Les préposés auraient donc en quelque sorte vendu aux aînés des services de bains supplémentaires. Le paiement serait fait en argent comptant. Dans sa lettre, la commissaire aux plaintes s’inquiète du fait que ces transactions se fassent au noir et qu’elles présentent un risque d’abus financier envers les aînés et qu’aucune qualité des services ne peut être assurée.

Pire encore, dans sa lettre confidentielle, la commissaire aux plaintes affirme que des gestionnaires de ces établissements étaient au courant de cette pratique et l’endossaient.

Un bain par semaine

Le député Paradis voit dans cette pratique un manque de respect inacceptable envers les personnes âgées. Il a lui-même remis le document au ministre de la Santé, Gaétan Barrette. « Comme tout le monde, le ministre est troublé, il se questionne, a mentionné François Paradis. On parle ici d’hygiène, pas d’un luxe.

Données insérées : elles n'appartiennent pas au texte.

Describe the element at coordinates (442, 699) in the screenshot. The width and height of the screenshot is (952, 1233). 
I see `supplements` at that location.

Ça permet de nous questionner sur les normes minimales d’hygiène qui sont d’un bain ou d’une douche par semaine. »

Par ailleurs, le député n’a pas été en mesure de déterminer dans quels CHSLD les services de bains supplémentaires ont été signalés.

Quelques heures après ces révélations, le ministre Barrette a émis une consigne pour que tous les établissements de santé de la province mettent fin à ces services. Il a avoué que la pratique était beaucoup plus répandue qu’il ne le croyait.

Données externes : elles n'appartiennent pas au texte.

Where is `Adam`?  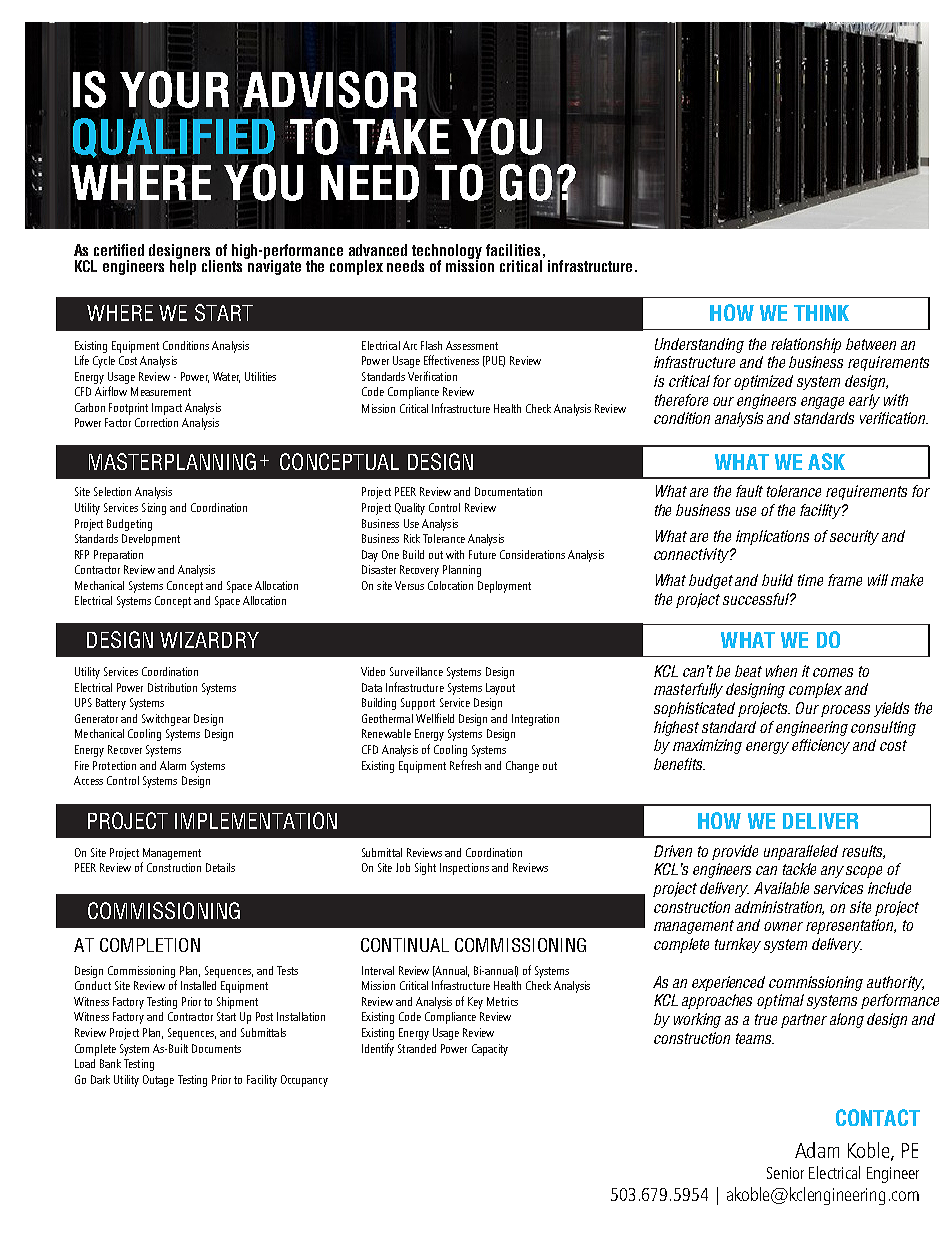 Adam is located at coordinates (817, 1150).
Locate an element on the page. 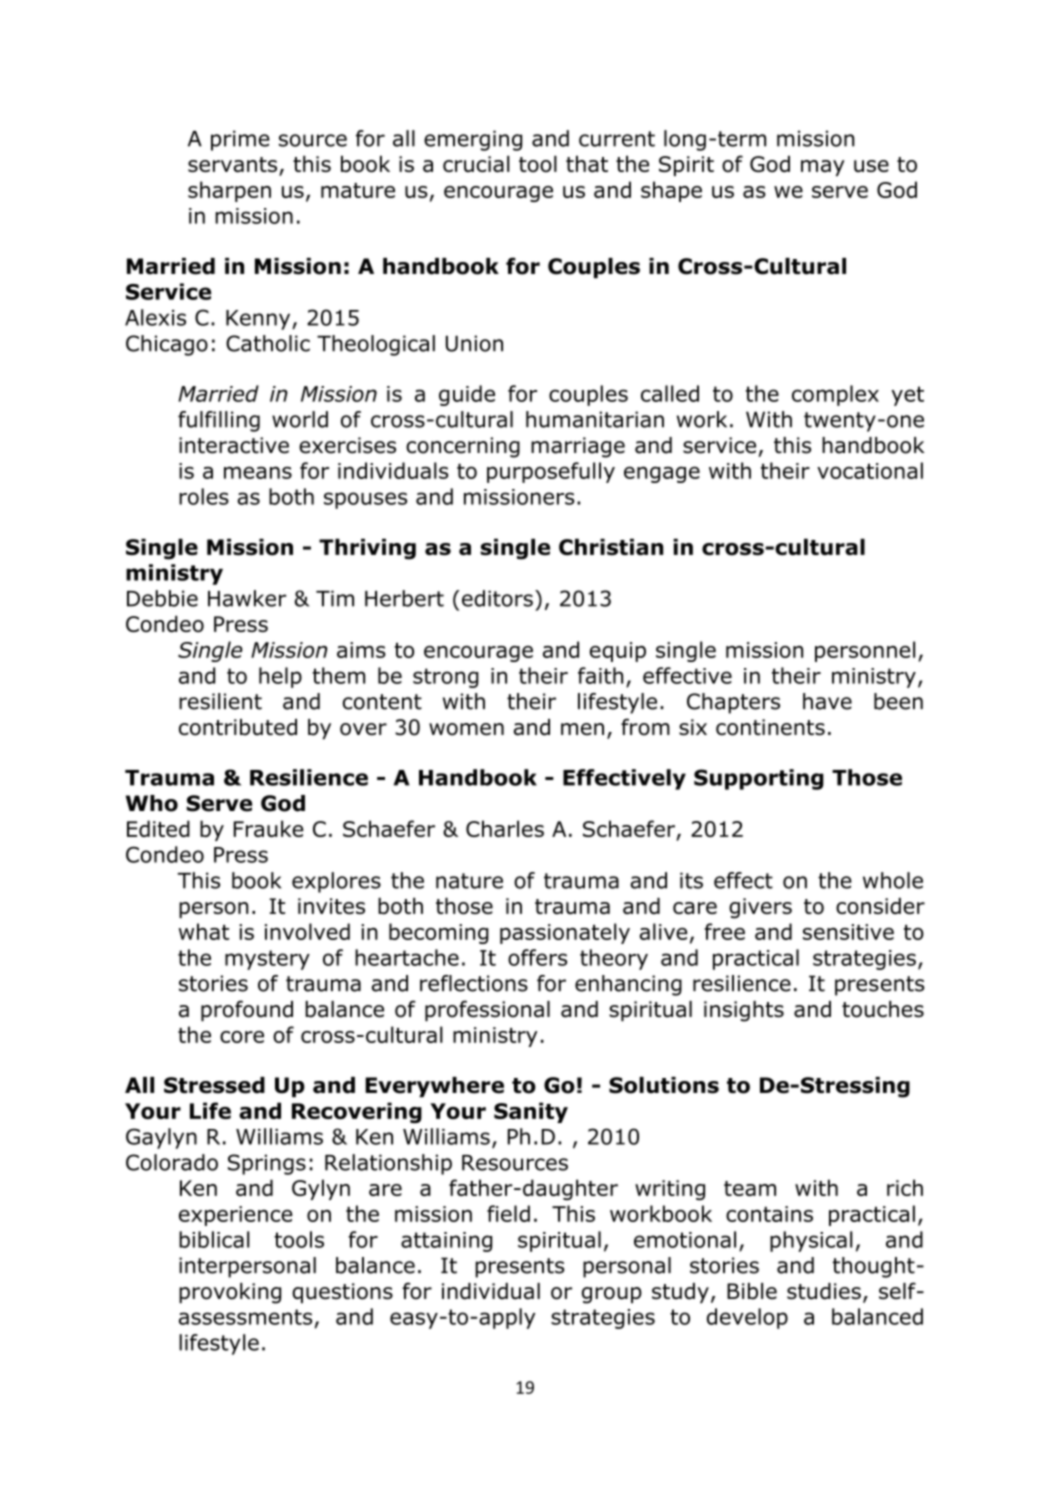  Hawker is located at coordinates (247, 598).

Des bains supplémentaires toujours possibles

De plus, la direction du nouveau Centre intégré de santé et de services sociaux (CISSS) des Laurentides, a réagi en demandant aux établissements de ne plus tolérer une telle pratique et de s’assurer « qu’aucun soin d’hygiène ou tout autre service ne doit être offert par le personnel en échange d’une contribution en argent, en dehors du cadre de travail. »

« Nous souhaitons identifier les résidents qui se prévalaient de ces services d’hygiène pour, entre autres, connaître leurs besoins et nous procéderons ensuite à la révision de leur plan d’intervention clinique pour évaluer les soins d’hygiène qui leur sont offerts et revoir leur niveau de soins requis », a affirmé le président-directeur-général du CISSS des Laurentides, Jean-François Foisy. L’institution recueillera également les demandes de services privés rémunérés.

« Nous réitérons que nous n’endossons aucunement cette pratique. Dès que nous avons été informés de cette situation, nous avons pris position. Tel que l’a recommandé la commissaire, nous allons nous assurer que cette pratique cesse », a précisé M. Foisy.

Pas dans les Pays-d’en-Haut

La pratique des services de bains vendus au noir ne toucherait par le CHSLD des Hauteurs situé à Sainte-Adèle. Selon Claire Lefebvre, coordonnatrice de la Coop SORE et membre du comité des usagers du CHSLD, ces services n’étaient pas offerts par les employés du CHSLD. Depuis que la problématique a été mise au jour, elle affirme avoir été informée par diverses sources, dont des employés, que les services de bains supplémentaires n’étaient pas vendus aux résidents.